> **Data for this task**:
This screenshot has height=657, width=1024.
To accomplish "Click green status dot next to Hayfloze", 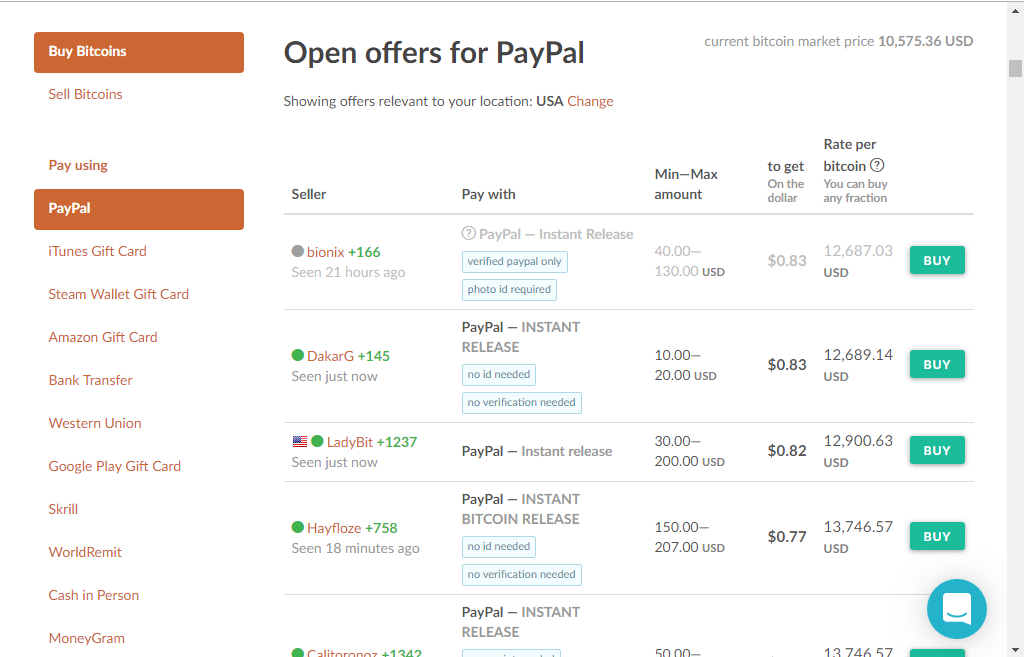I will pyautogui.click(x=297, y=528).
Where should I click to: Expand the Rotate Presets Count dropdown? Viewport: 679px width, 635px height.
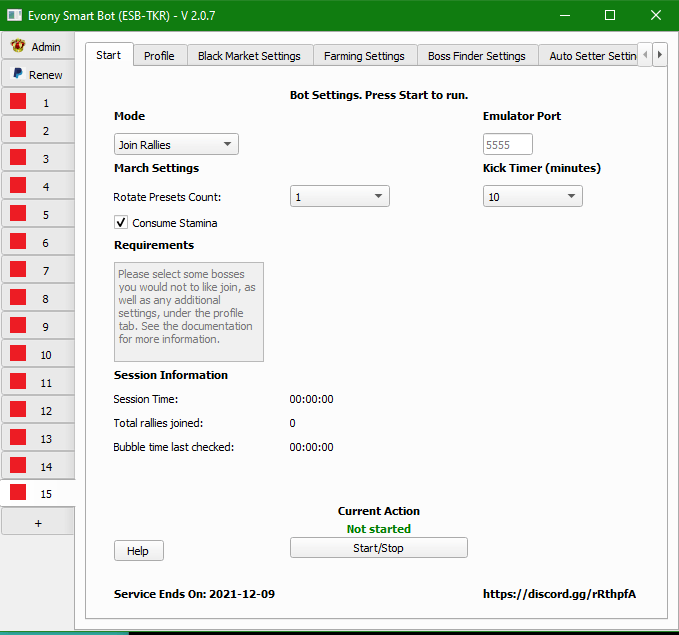pyautogui.click(x=339, y=197)
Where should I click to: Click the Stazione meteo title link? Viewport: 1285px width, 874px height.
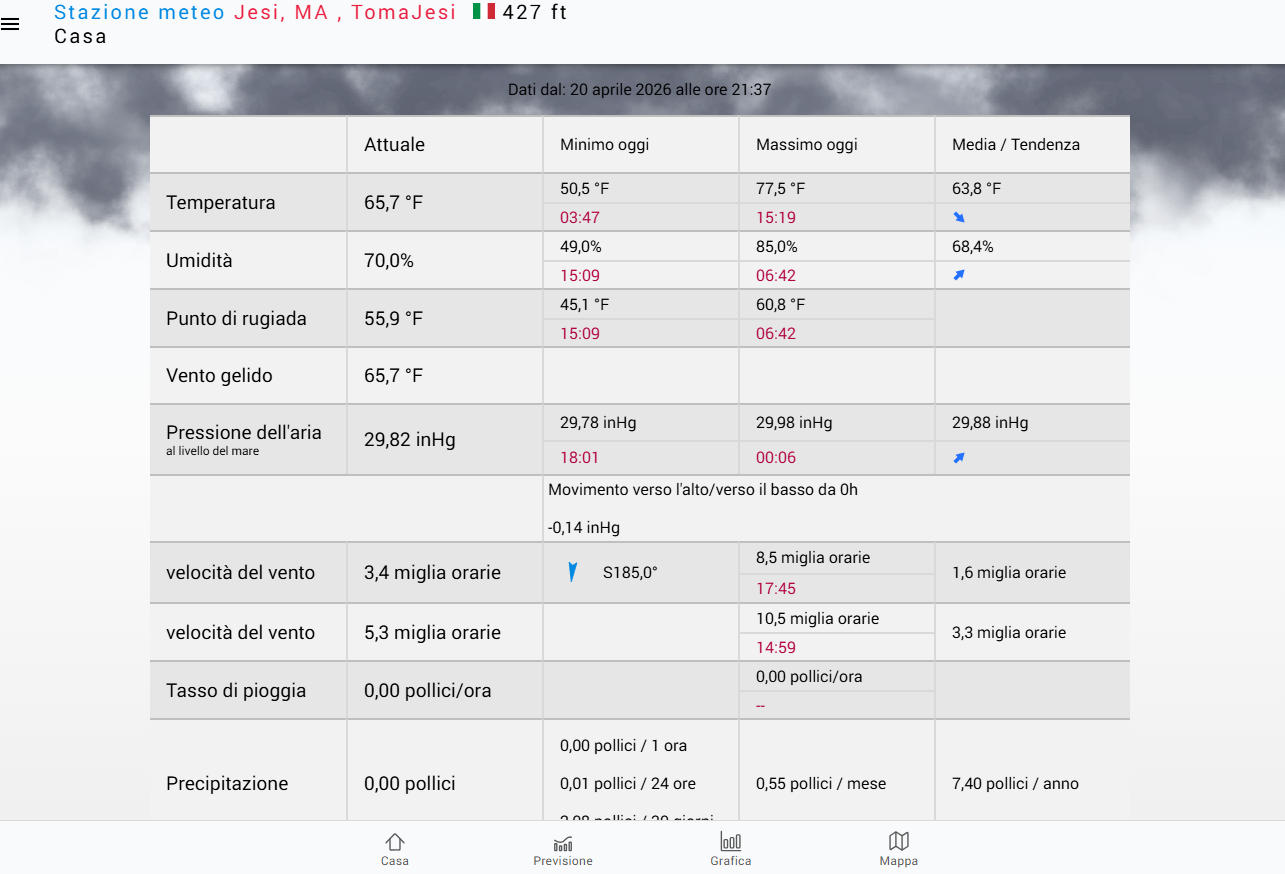[x=140, y=12]
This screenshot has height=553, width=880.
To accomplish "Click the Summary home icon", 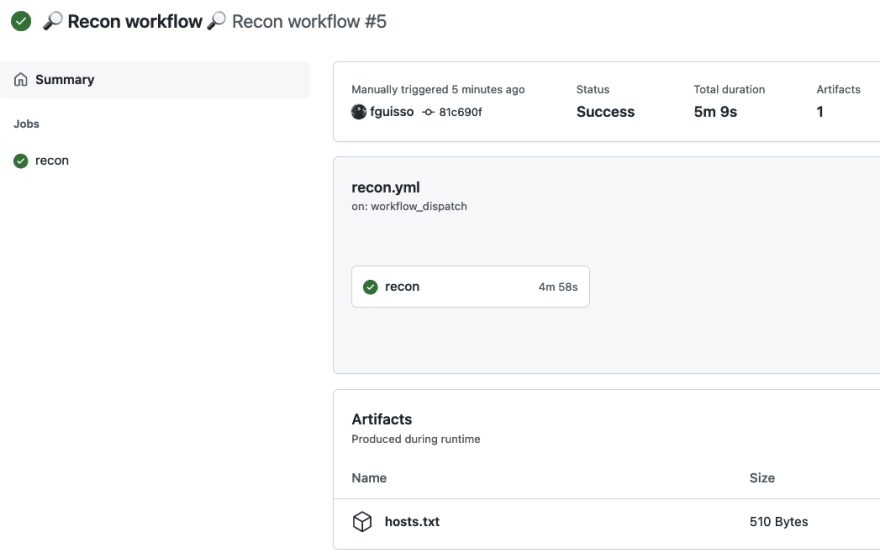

> **Instructions to follow**: Begin with the line holding "This screenshot has height=553, width=880." and end with the last line of the listing. Reproduce each of those lines exactly, and leave every picture out.

> **Solution to this task**:
This screenshot has height=553, width=880.
To accomplish "Click the Summary home icon", 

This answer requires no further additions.